**** Extracted records ****

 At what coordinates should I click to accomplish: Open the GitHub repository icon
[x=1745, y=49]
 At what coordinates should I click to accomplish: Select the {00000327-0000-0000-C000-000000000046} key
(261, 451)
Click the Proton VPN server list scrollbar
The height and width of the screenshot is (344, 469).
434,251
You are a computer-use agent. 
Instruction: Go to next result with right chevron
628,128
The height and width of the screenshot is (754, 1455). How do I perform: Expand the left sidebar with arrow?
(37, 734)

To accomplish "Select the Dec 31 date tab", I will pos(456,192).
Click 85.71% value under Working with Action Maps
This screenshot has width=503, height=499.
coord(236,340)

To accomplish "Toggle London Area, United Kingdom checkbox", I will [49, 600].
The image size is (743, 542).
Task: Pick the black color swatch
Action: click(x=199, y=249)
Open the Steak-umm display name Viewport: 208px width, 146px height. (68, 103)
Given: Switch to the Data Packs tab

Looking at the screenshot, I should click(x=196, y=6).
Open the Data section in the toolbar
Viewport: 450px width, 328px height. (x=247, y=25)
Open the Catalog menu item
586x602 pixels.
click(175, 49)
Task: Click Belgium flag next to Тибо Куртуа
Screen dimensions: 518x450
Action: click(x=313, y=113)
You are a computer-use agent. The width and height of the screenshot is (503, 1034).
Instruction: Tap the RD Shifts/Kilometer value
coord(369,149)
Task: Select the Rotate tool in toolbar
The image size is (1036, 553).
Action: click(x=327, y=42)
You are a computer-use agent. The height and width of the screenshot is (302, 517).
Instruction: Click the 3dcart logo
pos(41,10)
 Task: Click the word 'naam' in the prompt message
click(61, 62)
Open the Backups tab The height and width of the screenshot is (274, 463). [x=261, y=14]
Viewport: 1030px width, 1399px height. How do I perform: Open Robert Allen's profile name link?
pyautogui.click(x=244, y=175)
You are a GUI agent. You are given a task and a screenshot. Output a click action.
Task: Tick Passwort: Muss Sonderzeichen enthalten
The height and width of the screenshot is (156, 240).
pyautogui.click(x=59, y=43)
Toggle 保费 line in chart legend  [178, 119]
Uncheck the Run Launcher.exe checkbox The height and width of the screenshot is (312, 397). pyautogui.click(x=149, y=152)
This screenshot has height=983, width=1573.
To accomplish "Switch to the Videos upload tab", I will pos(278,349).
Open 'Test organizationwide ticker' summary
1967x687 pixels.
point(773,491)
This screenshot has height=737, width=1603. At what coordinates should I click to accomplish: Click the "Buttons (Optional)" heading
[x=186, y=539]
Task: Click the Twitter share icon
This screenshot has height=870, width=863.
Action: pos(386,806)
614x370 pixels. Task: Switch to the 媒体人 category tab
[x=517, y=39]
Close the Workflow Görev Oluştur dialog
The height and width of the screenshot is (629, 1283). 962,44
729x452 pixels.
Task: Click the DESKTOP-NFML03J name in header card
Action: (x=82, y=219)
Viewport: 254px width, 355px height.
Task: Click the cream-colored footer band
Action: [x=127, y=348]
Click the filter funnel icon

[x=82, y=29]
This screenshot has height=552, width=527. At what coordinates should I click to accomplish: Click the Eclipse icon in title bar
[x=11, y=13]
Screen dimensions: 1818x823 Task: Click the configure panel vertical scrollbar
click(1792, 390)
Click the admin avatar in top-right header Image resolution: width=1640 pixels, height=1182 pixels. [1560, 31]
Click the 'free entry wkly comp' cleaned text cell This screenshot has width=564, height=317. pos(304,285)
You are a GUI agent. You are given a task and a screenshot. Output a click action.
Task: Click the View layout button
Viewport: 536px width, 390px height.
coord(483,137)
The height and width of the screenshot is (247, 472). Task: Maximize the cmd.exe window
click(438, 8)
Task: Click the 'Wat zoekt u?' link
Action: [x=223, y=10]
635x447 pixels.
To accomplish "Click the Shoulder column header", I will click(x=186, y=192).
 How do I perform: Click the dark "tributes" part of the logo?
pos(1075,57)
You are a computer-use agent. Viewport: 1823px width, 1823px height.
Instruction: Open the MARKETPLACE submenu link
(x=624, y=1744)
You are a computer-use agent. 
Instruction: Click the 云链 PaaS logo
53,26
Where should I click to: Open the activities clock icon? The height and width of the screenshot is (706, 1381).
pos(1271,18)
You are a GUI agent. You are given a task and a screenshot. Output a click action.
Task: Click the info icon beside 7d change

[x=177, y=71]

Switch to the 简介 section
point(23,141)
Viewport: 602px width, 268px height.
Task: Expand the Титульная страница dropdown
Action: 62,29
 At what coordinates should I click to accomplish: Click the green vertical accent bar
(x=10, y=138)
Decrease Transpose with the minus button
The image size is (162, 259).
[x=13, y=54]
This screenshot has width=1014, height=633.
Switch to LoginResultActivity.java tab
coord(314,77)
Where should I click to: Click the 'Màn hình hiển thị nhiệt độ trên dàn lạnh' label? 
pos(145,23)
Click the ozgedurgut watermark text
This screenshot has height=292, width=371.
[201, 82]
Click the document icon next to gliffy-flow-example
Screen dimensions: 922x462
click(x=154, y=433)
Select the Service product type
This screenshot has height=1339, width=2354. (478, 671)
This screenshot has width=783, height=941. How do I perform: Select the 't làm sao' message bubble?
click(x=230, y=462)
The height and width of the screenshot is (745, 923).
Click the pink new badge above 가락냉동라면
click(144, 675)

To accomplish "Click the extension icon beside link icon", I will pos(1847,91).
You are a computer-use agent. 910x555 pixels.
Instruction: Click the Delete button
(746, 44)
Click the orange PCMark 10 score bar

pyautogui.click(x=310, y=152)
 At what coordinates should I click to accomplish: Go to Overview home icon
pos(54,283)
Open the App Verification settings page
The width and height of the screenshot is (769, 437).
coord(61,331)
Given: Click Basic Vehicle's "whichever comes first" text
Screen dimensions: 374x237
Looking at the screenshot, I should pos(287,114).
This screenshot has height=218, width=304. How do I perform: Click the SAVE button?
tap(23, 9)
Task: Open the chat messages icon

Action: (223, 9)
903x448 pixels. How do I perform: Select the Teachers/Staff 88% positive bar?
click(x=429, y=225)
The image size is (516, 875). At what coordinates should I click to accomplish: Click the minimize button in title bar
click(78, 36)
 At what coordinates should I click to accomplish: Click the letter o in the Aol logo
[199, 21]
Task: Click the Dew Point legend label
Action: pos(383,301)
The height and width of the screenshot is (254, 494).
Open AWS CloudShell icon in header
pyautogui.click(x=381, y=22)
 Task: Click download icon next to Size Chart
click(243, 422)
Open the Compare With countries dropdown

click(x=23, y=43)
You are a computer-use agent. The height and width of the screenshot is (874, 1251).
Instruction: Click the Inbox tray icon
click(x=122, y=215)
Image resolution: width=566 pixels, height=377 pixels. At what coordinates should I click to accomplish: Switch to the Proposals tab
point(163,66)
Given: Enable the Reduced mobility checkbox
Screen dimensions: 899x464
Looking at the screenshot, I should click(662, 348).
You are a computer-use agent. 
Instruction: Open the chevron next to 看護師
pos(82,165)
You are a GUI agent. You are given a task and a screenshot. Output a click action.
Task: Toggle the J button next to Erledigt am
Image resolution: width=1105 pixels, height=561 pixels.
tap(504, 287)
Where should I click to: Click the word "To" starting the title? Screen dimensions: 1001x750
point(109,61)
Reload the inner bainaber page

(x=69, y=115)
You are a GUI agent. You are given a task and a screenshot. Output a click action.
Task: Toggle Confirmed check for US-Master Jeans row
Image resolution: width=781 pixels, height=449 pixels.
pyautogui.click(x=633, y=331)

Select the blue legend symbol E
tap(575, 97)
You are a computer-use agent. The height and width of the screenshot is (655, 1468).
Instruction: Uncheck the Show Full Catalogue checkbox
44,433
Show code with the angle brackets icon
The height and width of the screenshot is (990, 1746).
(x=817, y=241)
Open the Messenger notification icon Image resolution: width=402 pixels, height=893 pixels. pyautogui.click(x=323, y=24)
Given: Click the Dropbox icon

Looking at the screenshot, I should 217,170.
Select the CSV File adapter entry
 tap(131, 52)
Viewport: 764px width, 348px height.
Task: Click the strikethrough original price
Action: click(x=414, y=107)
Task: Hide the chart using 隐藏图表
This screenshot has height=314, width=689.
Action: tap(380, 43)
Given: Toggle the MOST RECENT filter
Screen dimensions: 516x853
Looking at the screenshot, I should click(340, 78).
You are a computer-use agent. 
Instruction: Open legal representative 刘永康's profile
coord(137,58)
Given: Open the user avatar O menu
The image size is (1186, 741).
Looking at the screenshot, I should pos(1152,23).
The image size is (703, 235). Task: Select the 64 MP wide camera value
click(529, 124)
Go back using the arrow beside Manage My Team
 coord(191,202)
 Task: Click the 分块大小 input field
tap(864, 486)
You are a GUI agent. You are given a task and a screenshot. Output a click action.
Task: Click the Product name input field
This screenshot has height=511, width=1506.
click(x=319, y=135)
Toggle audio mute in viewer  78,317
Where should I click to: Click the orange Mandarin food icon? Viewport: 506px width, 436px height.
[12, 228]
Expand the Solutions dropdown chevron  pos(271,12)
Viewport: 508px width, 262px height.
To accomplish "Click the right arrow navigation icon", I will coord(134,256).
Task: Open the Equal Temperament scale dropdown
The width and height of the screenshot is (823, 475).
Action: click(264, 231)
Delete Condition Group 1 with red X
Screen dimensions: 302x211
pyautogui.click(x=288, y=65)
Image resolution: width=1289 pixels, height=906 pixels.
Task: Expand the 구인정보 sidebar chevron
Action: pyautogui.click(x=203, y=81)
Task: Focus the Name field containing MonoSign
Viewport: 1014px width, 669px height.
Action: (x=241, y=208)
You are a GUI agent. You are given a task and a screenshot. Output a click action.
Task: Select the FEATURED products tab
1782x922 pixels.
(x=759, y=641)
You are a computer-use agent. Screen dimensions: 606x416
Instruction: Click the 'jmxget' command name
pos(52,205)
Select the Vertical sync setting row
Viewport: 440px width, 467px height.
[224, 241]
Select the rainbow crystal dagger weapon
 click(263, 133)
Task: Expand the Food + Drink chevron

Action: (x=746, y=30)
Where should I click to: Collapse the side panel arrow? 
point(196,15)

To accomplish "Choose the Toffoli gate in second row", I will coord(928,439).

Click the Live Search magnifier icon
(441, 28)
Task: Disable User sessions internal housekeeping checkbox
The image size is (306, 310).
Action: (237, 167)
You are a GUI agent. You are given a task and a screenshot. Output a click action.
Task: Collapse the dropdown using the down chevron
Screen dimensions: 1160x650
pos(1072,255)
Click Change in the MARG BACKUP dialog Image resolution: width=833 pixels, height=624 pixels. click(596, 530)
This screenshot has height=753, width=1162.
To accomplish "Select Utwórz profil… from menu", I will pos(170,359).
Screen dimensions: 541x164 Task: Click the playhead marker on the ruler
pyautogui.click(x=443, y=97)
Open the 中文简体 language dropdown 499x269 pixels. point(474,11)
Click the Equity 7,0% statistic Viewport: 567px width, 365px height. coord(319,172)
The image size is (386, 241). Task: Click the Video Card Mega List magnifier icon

****

[Task statement]
Please copy the records word for word, starting at the line that contains "The height and width of the screenshot is (247, 472)." and ending with the line that contains "coord(61,331)".

[Finished exercise]
The height and width of the screenshot is (247, 472). Task: Maximize the cmd.exe window
click(438, 8)
Task: Click the 'Wat zoekt u?' link
Action: [x=223, y=10]
635x447 pixels.
To accomplish "Click the Shoulder column header", I will click(x=186, y=192).
 How do I perform: Click the dark "tributes" part of the logo?
pos(1075,57)
You are a computer-use agent. Viewport: 1823px width, 1823px height.
Instruction: Open the MARKETPLACE submenu link
(x=624, y=1744)
You are a computer-use agent. 
Instruction: Click the 云链 PaaS logo
53,26
Where should I click to: Open the activities clock icon? The height and width of the screenshot is (706, 1381).
pos(1271,18)
You are a GUI agent. You are given a task and a screenshot. Output a click action.
Task: Click the info icon beside 7d change

[x=177, y=71]

Switch to the 简介 section
point(23,141)
Viewport: 602px width, 268px height.
Task: Expand the Титульная страница dropdown
Action: 62,29
 At what coordinates should I click to accomplish: Click the green vertical accent bar
(x=10, y=138)
Decrease Transpose with the minus button
The image size is (162, 259).
[x=13, y=54]
This screenshot has width=1014, height=633.
Switch to LoginResultActivity.java tab
coord(314,77)
Where should I click to: Click the 'Màn hình hiển thị nhiệt độ trên dàn lạnh' label? 
pos(145,23)
Click the ozgedurgut watermark text
This screenshot has height=292, width=371.
[201, 82]
Click the document icon next to gliffy-flow-example
Screen dimensions: 922x462
click(x=154, y=433)
Select the Service product type
This screenshot has height=1339, width=2354. (478, 671)
This screenshot has width=783, height=941. How do I perform: Select the 't làm sao' message bubble?
click(x=230, y=462)
The height and width of the screenshot is (745, 923).
Click the pink new badge above 가락냉동라면
click(144, 675)

To accomplish "Click the extension icon beside link icon", I will pos(1847,91).
You are a computer-use agent. 910x555 pixels.
Instruction: Click the Delete button
(746, 44)
Click the orange PCMark 10 score bar

pyautogui.click(x=310, y=152)
 At what coordinates should I click to accomplish: Go to Overview home icon
pos(54,283)
Open the App Verification settings page
The width and height of the screenshot is (769, 437).
coord(61,331)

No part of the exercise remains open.